How to Detect Such Movements
Only a fraction of the orders that reach the market are executed. Executed
orders create transactions between a buyer and a seller. The buyer’s and
the seller’s respective buy and sell orders are mutually filled. If you only
study the transactions, it is very difficult to see the direction of these transactions.
Because for each transaction there is a buyer and a seller, it is
impossible to tell if sellers are stronger than buyers.
The direction of the trade is indicated by the small price change that occurs
on the transaction: If the price increased on the transaction, the buyer
was stronger (pushed the price up). Otherwise, the seller was stronger. Because
institutions split up large orders into numerous small orders, studying
the transaction size does not help in figuring out whether the transaction
was generated by an institution. What we therefore need to do is study
all the aggregated transactions within regular time intervals of one minute.

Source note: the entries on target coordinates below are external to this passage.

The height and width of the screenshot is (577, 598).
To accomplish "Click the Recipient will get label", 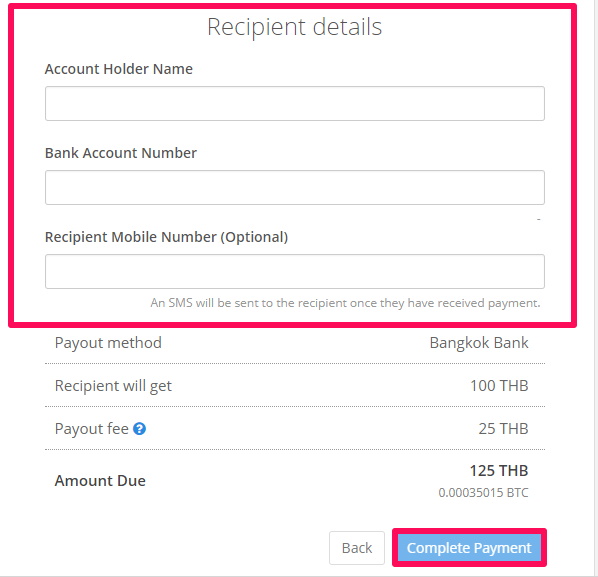I will 113,386.
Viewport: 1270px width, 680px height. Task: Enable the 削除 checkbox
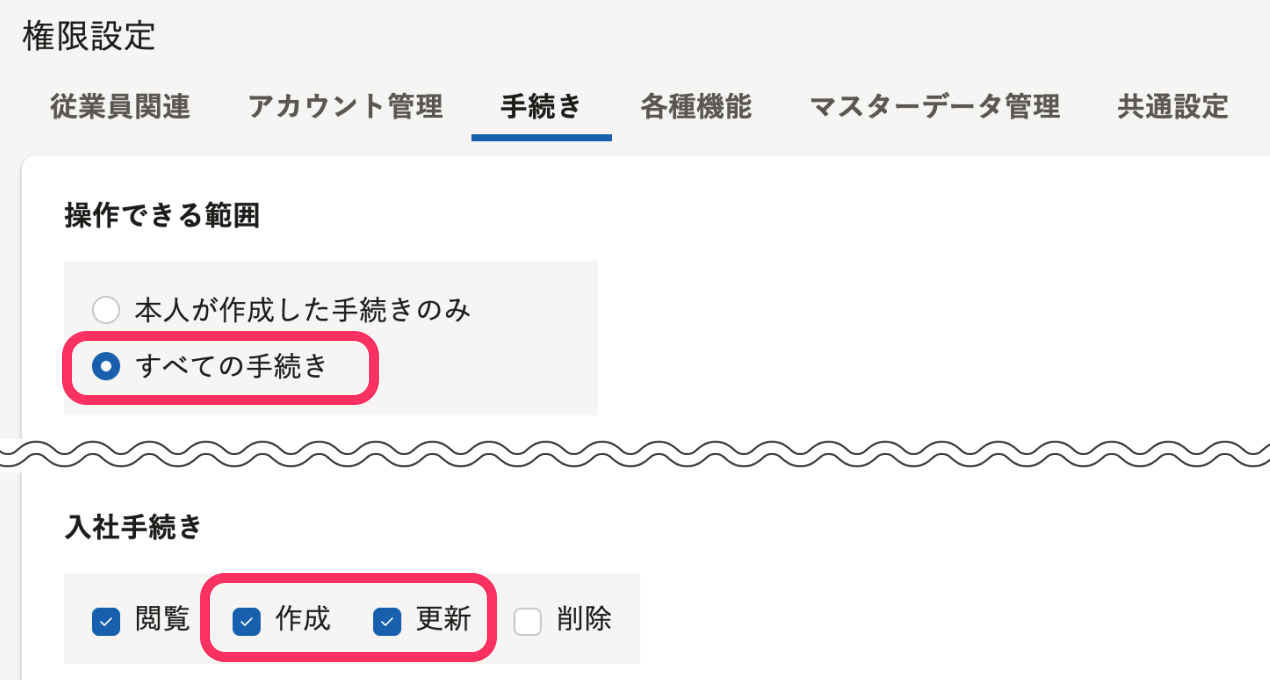point(528,622)
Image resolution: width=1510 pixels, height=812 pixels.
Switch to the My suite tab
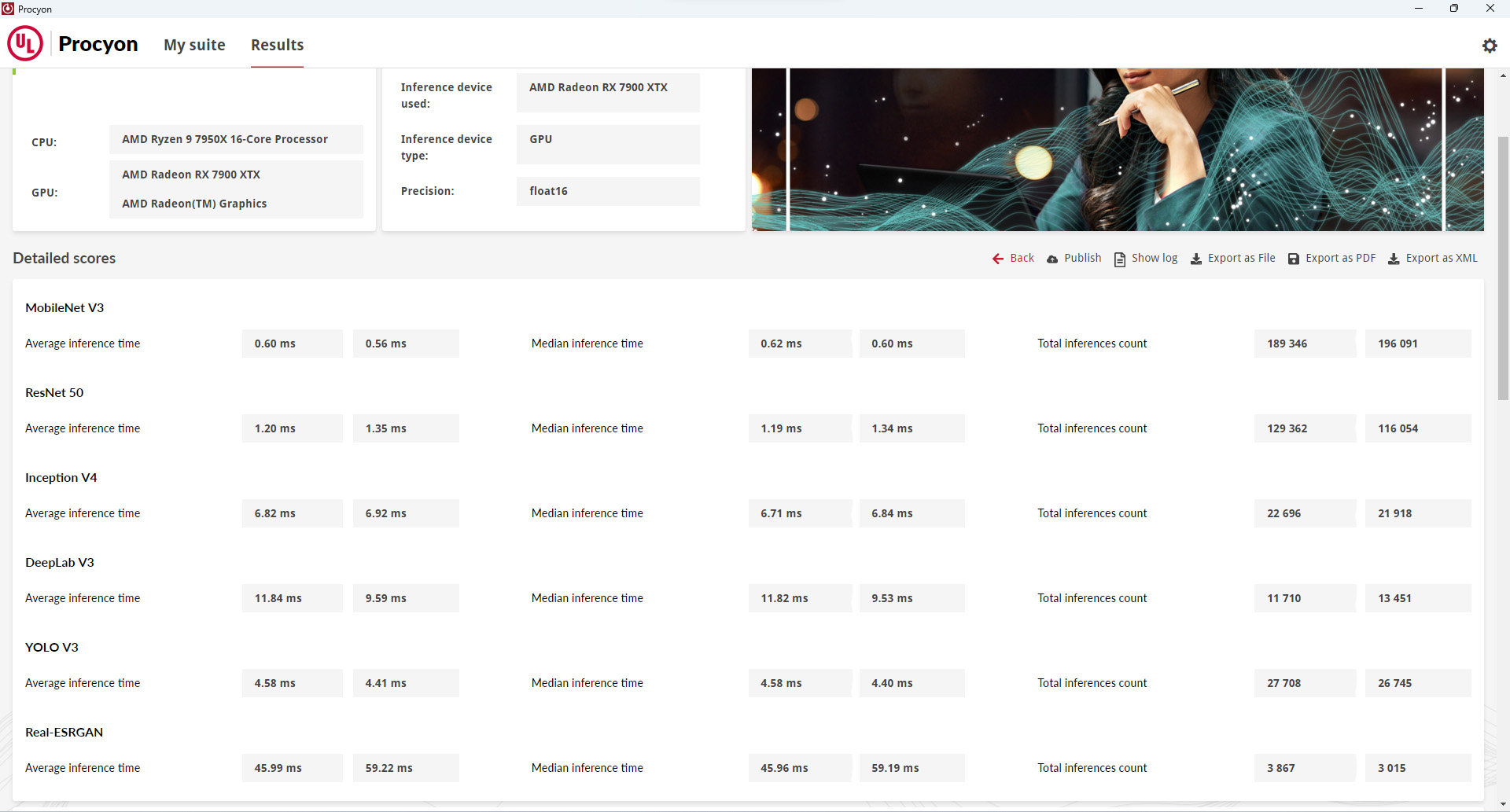click(x=194, y=45)
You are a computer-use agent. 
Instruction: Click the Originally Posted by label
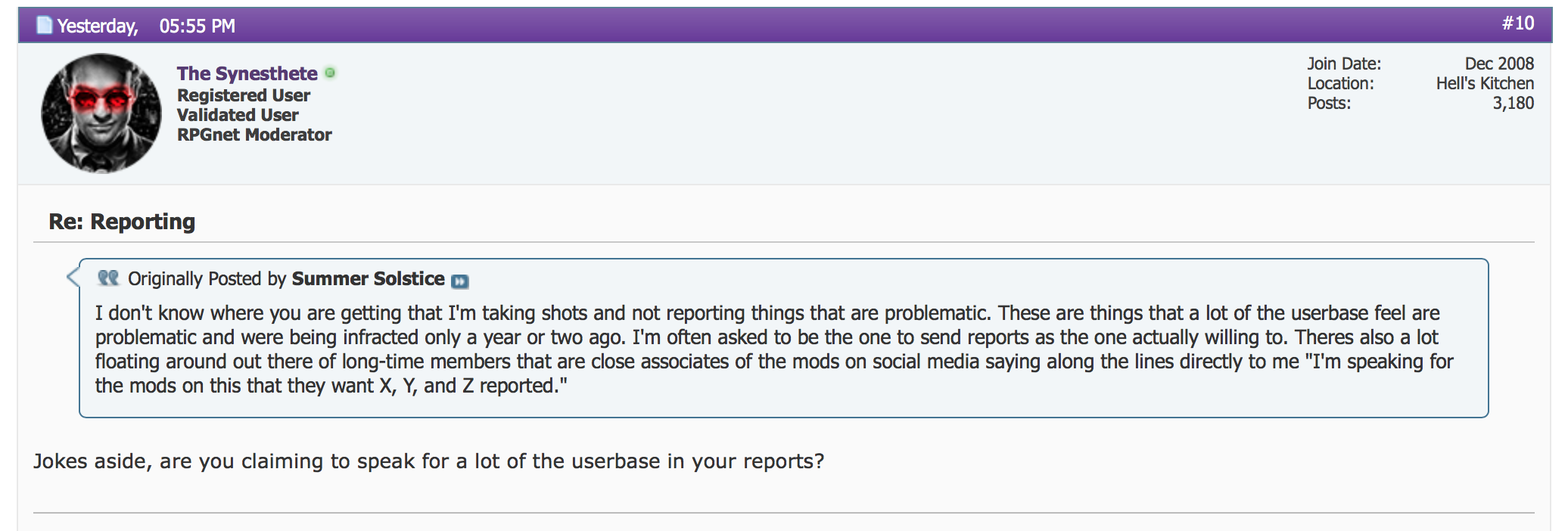coord(207,278)
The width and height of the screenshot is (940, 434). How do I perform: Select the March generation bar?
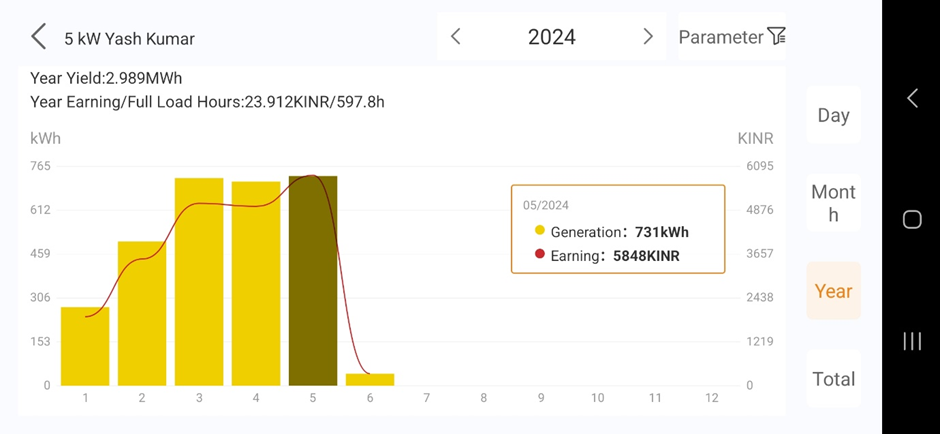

The idea is to reconstruct the size of the original order by adding up all the
transactions that occurred within one minute and to compare that number
to the price variation.
Let’s study this idea in one example: a large buyer. Let us suppose that
an institution wants to buy 100,000 shares on the market of a stock that
is trading 500,000 shares per day. The institution will probably have to use
one of the following four tactics:
1. Place a large buy order at the bid.
2. Place regular small buy orders at the bid.
3. Place regular small buy orders at the ask.
4. Place a large buy order at the ask.